Poster Presentation Clinical Oncology Society of Australia Annual Scientific Meeting 2017

Phase 1b/2 study to evaluate eribulin mesylate (ERI) in combination with pembrolizumab (PEM) in patients with metastatic triple-negative breast cancer (mTNBC) (#166)

Sara Tolaney 1 , Claudio Savulsky 2 , Gursel Aktan 3 , Dongyuan Xing 4 , Ana Almonte 4 , Vasiliki Karantza 3 , Mile Janevski 5 , Sami Diab 6
  1. Dana-Farber Cancer Institute, Boston, MA, USA
  2. Eisai Ltd., Hatfield, England, UK
  3. Merck & Co. Inc, Kenilworth, NJ, USA
  4. Eisai Inc., Woodcliff Lake, NJ, USA
  5. Eisai Australia, Melbourne, VIC, Australia
  6. Rocky Mountain Cancer Centres, Aurora, CO, USA


We report an interim analysis from an open-label phase (Ph) 1b/2 study evaluating the safety and efficacy of ERI in combination with PEM in patients (pts) with pretreated mTNBC.


At data cutoff (7/12/16), 89 pts with mTNBC (age ≥18 yrs, ECOG PS 0-1, ≤2 prior lines of chemotherapy for metastatic disease) were enrolled. Ph1b included a safety cohort of ≥6 pts who received intravenous (IV) ERI 1.4mg/m2 on days (d) 1/8 and IV PEM 200mg on d1 of a 21-d cycle. Dose-limiting toxicity (DLT) of the combination was assessed in the first cycle to determine the recommended Ph2 dose (RP2D). In Ph2, pts were stratified based on prior chemotherapy in the metastatic setting (0 vs 1–2 prior lines). Primary endpoints: safety and tolerability (Ph1b), objective response rate (ORR; Ph2). Secondary endpoints included progression-free survival, overall survival, and duration of response.

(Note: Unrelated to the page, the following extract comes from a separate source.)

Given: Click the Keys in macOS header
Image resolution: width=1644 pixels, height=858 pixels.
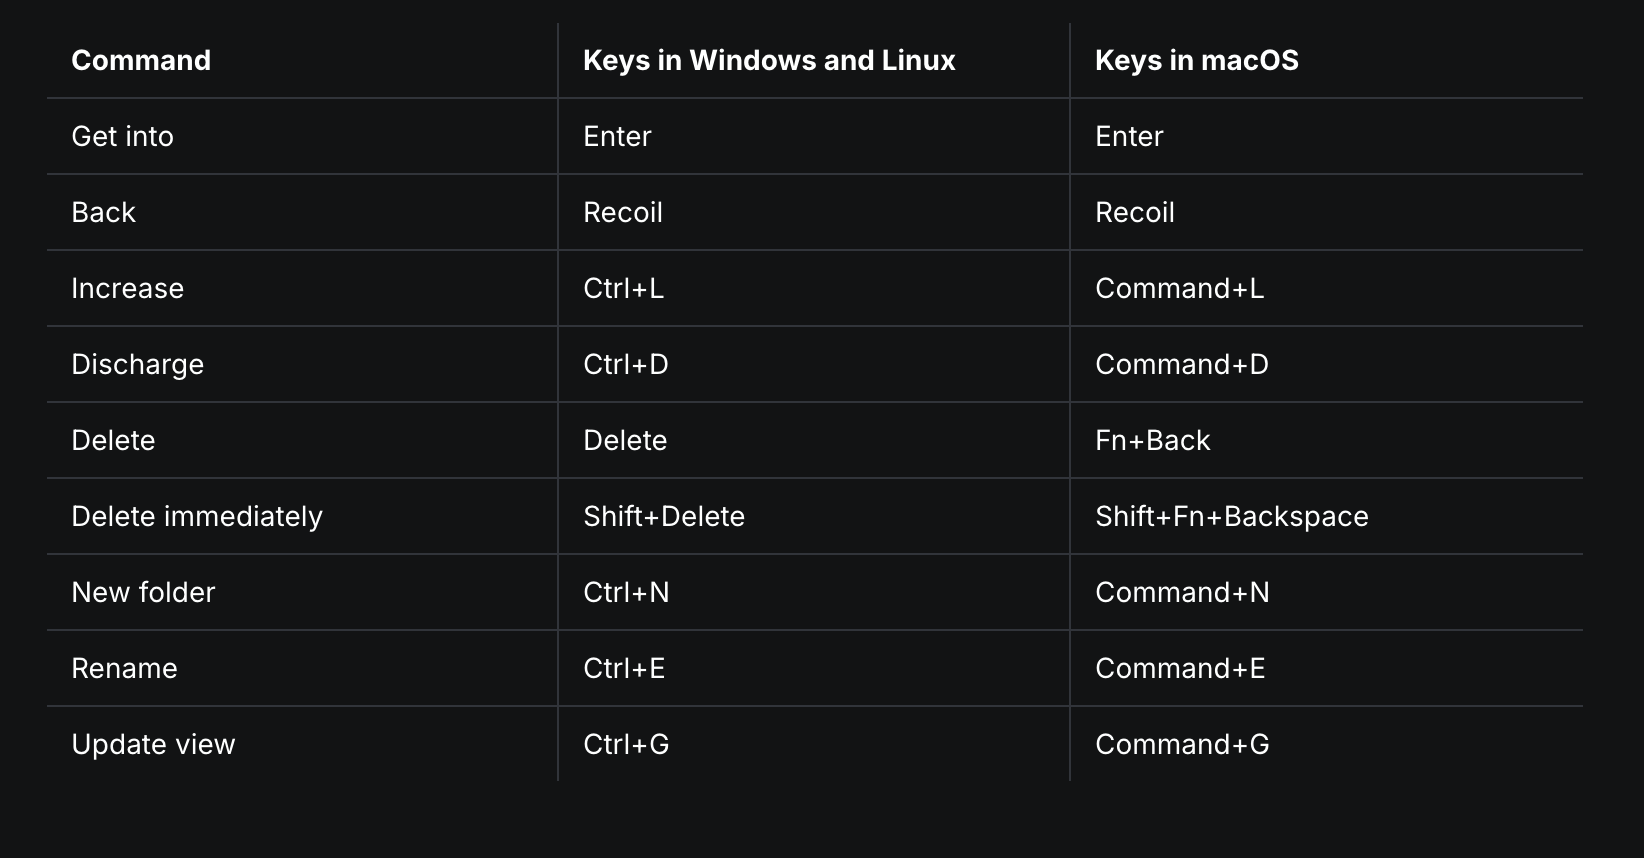Looking at the screenshot, I should tap(1196, 60).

39 pts were assessed (n=7, phase 1b; n=32, phase 2). No DLTs were observed. The RP2D was defined as ERI 1.4mg/m2 on d1/d8 and PEM 200mg on d1 of a 21-d cycle. The most common adverse events (AEs; all grades) were fatigue (74%), nausea (51%), peripheral neuropathy (44%), and neutropenia (39%). The most common AEs of grade (G) 3 or 4 were neutropenia (31%) and fatigue (8%). 69% of pts had AEs leading to dose adjustment. There was 1 G5 event (respiratory failure, not treatment related). Overall, ORR was 33%. ORR was higher in pts with no prior chemotherapy in the metastatic setting compared to pts treated with 1-2 prior lines in the metastatic setting (41% vs 27%, respectively) and was similar between PD-L1 positive and negative cohorts (29% vs 33%, respectively).


ERI plus PEM demonstrated activity in pts with mTNBC. AEs observed with the combination were comparable to those observed with either as monotherapy.